Pero no hay dudas que Silvo - igual que todos - anda con la creatividad en baja. Y no es de ahora. En Torre de Babel, otra que cancaneó en los ratings, su malvada Ângela (Cláudia Raia) repitió con precisión milimétrica la misma coartada de la villanaza Isabela (Claudia Ohana) luego de matar a Andreia en La próxima víctima.

Esperanzas...

Aquí todo está por delante... en definitiva a Abreu y sus colaboradores (Daniel Ortiz - curiosa importación from Televisa s.a. - y cía) le quedan como 100 capítulos más hasta enero del año que viene. En ese ínterin promete desarrollar una trama detectivesca llena de 'misterios'.

Ya conocemos el de Gerson - neurótico rol de Marcello Anthony.
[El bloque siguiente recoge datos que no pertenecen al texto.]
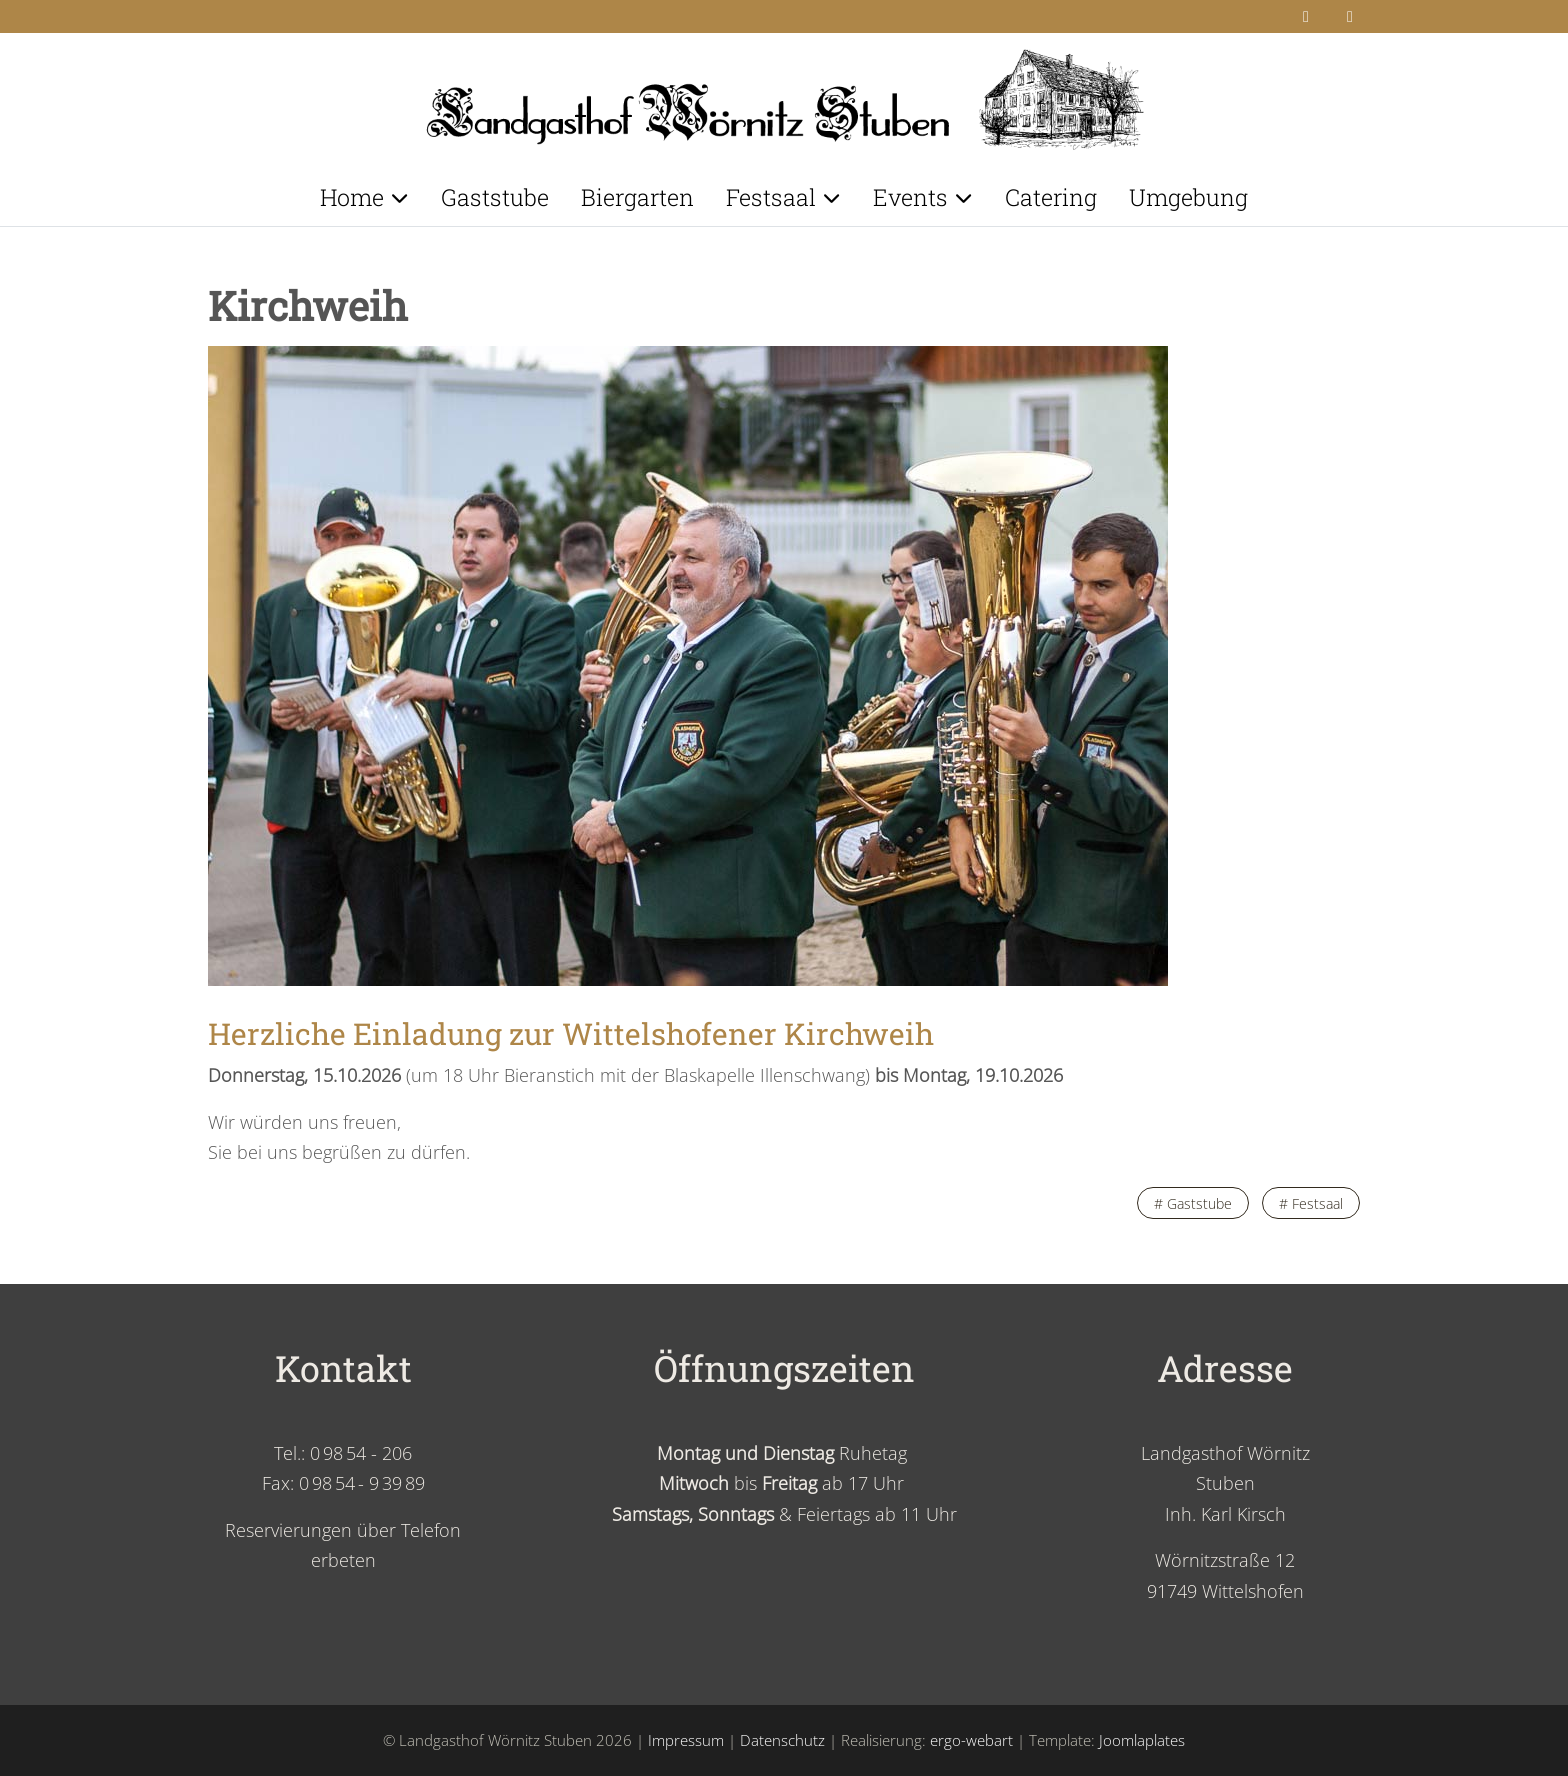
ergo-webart (971, 1740)
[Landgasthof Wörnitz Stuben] (783, 93)
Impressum (686, 1740)
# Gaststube (1193, 1203)
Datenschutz (782, 1740)
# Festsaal (1311, 1203)
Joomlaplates (1142, 1740)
La duda sobre sus posibles aberraciones aguzó mucho el morbo de los espectadores.

Aún Silvio no ha terminado de cocinar este caldo, pero en una sesión con el psicoanalista el campeón frustrado confesó haber sido 'abusado' en la infancia. Todo indica que la abusadora fue otra malvada, Valentina (Daysi Lúcidi). Parece que la señora es toda una especialista en la materia, pues trata de vender la virginidad de su nieta adolescente a quien mejor la pague.
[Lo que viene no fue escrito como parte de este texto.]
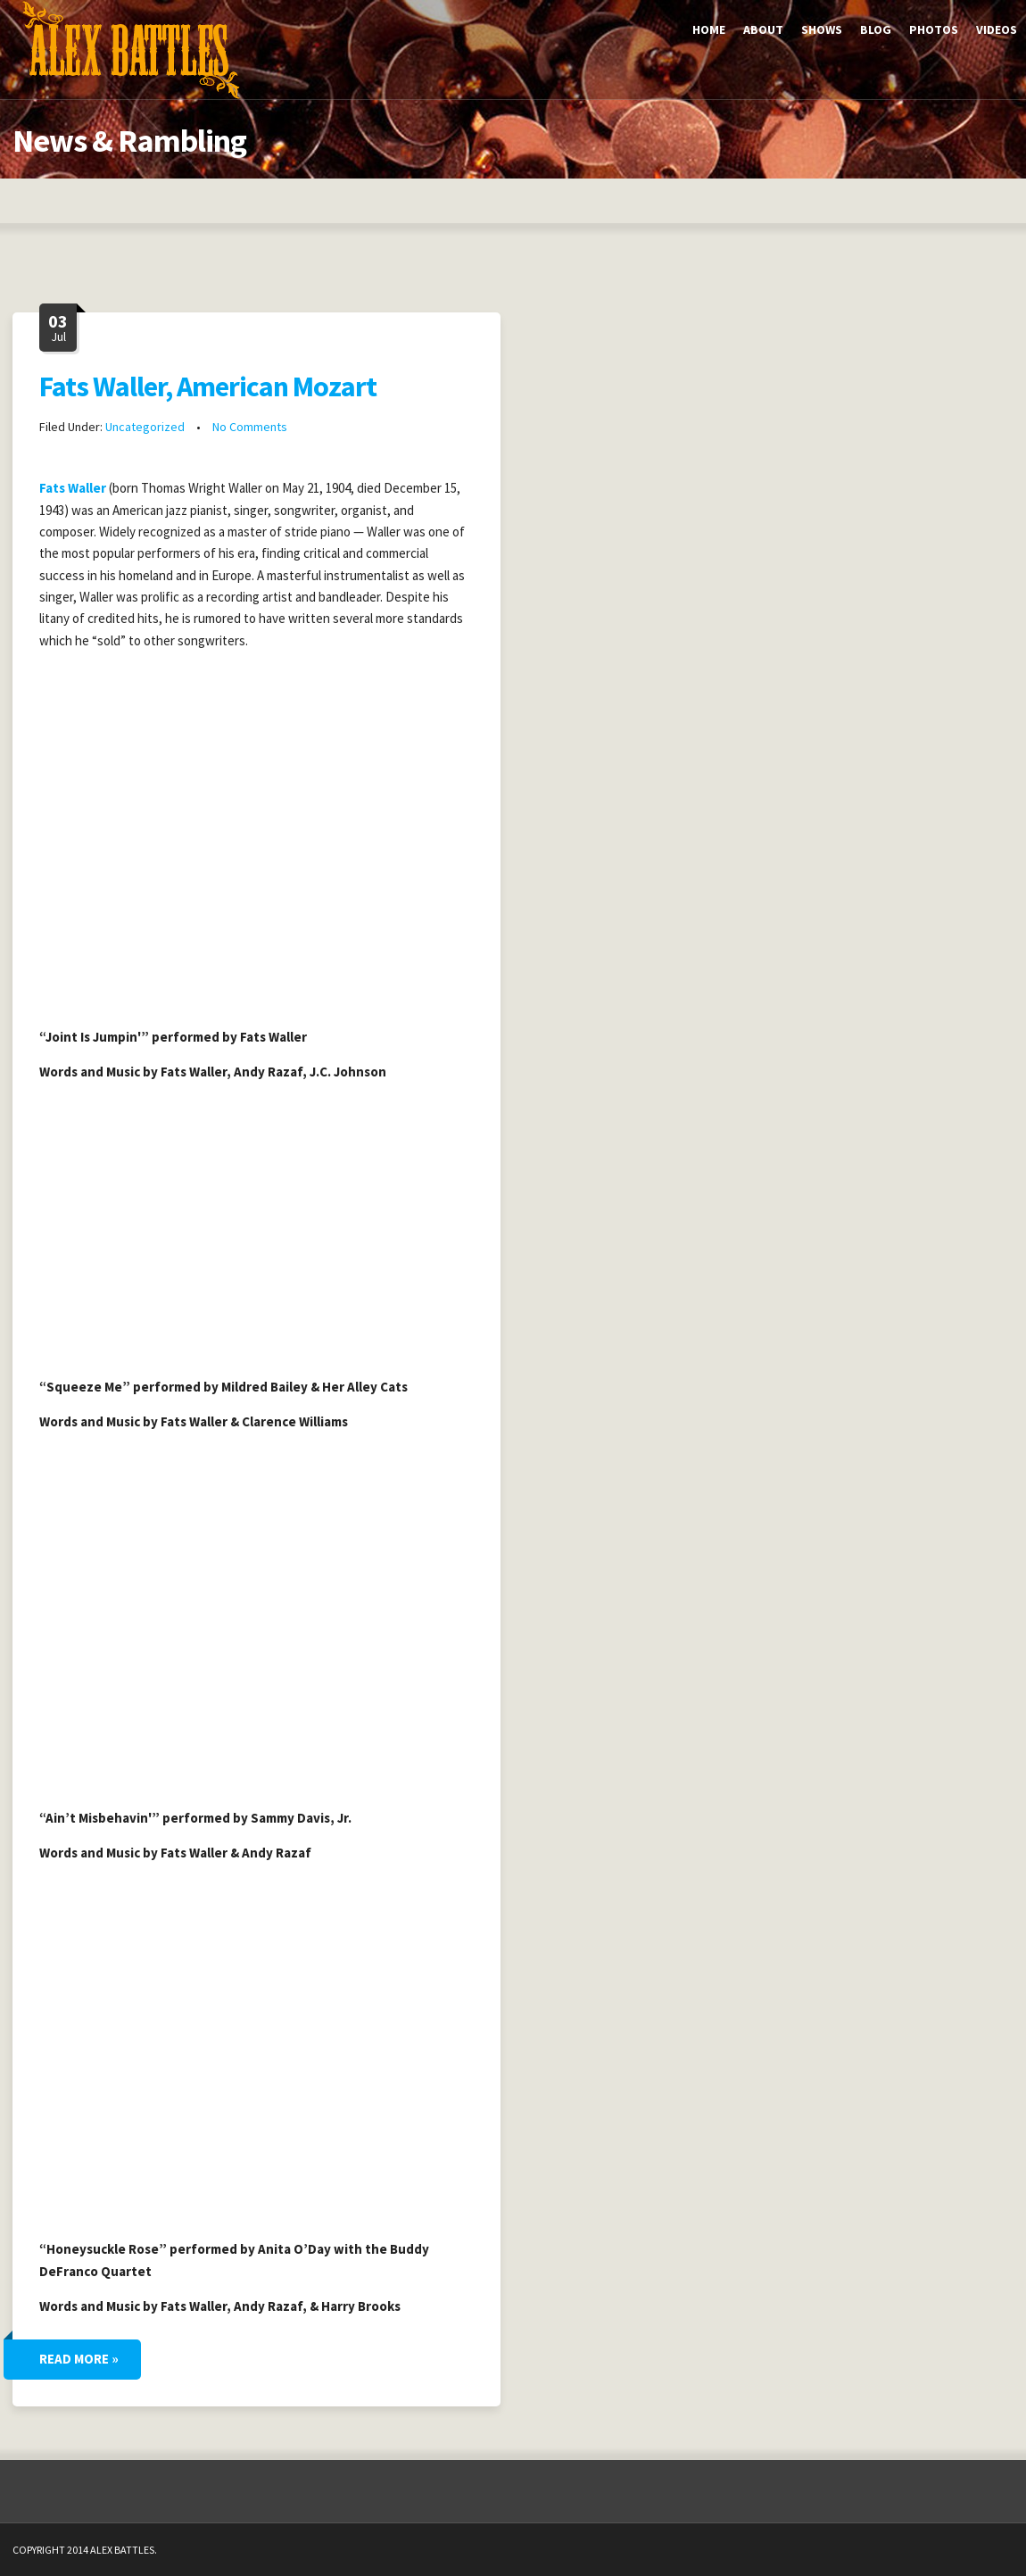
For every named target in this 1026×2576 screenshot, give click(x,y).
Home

Esta, sin dudas, es una acción de merchandizing social, igual que la adopción fallida de niños de la calle por Candê (Vera Holtz, como siempre bien en su desempeño, pero con un acento 'campesino' demasiado 'cargado' según las críticas).

Galanes...

El apartado de los galanes está surtido... luego de su éxito en India, una historia de amor, Rodrigo Lombardi vive el primer protagonista. Su carisma se inscribe bien en el perfil de héroe justiciero.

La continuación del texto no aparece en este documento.